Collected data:
++++++

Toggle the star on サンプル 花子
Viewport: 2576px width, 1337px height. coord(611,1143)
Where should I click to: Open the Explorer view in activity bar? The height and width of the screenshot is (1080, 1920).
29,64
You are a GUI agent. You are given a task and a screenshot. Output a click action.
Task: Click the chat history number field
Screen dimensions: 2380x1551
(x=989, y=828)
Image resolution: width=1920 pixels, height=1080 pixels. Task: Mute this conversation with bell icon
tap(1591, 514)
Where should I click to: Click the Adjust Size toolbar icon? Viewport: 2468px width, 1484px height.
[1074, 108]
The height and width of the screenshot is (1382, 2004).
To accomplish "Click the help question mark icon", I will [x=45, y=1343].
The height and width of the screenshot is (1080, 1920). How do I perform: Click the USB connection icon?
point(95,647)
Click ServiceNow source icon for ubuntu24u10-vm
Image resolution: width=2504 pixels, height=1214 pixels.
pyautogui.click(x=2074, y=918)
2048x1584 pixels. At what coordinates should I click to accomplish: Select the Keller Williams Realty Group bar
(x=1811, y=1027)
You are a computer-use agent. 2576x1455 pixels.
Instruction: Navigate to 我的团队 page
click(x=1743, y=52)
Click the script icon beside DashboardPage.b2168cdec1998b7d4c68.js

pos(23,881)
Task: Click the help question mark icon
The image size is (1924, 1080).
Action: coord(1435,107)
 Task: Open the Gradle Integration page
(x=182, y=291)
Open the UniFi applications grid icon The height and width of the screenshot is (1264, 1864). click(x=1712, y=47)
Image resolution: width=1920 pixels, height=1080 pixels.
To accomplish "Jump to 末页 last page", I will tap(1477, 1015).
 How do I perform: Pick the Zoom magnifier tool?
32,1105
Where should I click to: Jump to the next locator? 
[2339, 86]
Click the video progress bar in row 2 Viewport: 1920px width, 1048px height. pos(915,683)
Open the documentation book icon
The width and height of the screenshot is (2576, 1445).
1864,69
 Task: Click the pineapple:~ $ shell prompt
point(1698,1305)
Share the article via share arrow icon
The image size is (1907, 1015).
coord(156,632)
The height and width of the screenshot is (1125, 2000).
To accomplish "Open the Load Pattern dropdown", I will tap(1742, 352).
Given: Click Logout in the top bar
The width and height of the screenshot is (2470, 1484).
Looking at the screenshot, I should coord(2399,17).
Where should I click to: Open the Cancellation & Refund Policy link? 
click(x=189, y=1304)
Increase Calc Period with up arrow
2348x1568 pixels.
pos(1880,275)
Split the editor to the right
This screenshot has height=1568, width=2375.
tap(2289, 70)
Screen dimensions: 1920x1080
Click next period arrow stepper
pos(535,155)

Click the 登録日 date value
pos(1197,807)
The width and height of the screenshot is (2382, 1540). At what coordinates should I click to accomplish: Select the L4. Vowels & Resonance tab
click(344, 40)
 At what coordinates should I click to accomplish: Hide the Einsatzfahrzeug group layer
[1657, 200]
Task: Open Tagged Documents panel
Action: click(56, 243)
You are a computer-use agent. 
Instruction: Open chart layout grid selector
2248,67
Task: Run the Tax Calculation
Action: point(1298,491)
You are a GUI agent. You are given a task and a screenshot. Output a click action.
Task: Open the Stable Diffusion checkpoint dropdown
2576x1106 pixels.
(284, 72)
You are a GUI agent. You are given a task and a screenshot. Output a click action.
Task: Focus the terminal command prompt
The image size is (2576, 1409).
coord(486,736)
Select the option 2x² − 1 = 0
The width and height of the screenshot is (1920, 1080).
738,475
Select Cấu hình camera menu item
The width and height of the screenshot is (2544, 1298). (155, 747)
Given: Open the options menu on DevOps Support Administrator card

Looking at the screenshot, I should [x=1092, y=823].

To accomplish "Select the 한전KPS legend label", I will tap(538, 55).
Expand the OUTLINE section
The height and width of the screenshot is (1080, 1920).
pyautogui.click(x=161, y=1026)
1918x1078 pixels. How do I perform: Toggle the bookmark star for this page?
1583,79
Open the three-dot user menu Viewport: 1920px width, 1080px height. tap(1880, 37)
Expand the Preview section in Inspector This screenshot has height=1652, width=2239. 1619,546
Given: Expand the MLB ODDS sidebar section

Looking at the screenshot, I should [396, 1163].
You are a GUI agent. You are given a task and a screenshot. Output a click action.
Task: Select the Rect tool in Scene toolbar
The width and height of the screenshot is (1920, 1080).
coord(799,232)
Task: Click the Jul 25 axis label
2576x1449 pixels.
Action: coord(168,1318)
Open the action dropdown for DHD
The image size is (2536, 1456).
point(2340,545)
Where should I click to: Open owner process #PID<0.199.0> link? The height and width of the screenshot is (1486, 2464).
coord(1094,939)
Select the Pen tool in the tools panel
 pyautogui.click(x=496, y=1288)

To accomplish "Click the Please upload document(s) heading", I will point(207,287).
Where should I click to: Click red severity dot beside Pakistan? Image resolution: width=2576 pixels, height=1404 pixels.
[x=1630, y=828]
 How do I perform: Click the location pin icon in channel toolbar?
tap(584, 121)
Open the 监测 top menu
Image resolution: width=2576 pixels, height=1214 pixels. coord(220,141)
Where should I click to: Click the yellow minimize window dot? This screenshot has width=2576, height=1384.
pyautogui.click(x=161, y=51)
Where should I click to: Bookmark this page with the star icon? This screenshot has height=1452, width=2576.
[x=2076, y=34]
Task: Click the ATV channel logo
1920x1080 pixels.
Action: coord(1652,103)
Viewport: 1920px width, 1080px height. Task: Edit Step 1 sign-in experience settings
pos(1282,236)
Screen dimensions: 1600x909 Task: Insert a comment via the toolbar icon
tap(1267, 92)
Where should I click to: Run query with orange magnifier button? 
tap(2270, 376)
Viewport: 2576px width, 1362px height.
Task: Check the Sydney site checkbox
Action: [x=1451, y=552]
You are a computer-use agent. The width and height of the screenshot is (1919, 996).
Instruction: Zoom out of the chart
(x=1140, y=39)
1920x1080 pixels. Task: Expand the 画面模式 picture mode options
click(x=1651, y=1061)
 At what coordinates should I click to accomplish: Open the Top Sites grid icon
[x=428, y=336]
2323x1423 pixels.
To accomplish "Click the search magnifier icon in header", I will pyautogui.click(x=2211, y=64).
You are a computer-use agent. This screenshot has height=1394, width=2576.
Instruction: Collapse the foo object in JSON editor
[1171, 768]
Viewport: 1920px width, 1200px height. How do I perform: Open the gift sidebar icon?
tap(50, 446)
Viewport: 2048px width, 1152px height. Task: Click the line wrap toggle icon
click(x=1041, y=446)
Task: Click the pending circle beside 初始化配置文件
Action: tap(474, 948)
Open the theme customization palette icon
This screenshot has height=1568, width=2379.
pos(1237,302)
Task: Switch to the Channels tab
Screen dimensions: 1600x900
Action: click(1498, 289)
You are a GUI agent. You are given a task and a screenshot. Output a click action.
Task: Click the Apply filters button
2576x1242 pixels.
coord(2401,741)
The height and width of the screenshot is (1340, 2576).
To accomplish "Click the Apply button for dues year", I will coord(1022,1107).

++++++

» **EXERCISE PROMPT**: Out of the entries above, write out only the lines between the line holding "Open the three-dot" and the line holding "Task: Select the Rect tool in Scene toolbar", inclusive, each exactly as given.

» **YOUR SOLUTION**:
Open the three-dot user menu Viewport: 1920px width, 1080px height. tap(1880, 37)
Expand the Preview section in Inspector This screenshot has height=1652, width=2239. 1619,546
Given: Expand the MLB ODDS sidebar section

Looking at the screenshot, I should [396, 1163].
You are a GUI agent. You are given a task and a screenshot. Output a click action.
Task: Select the Rect tool in Scene toolbar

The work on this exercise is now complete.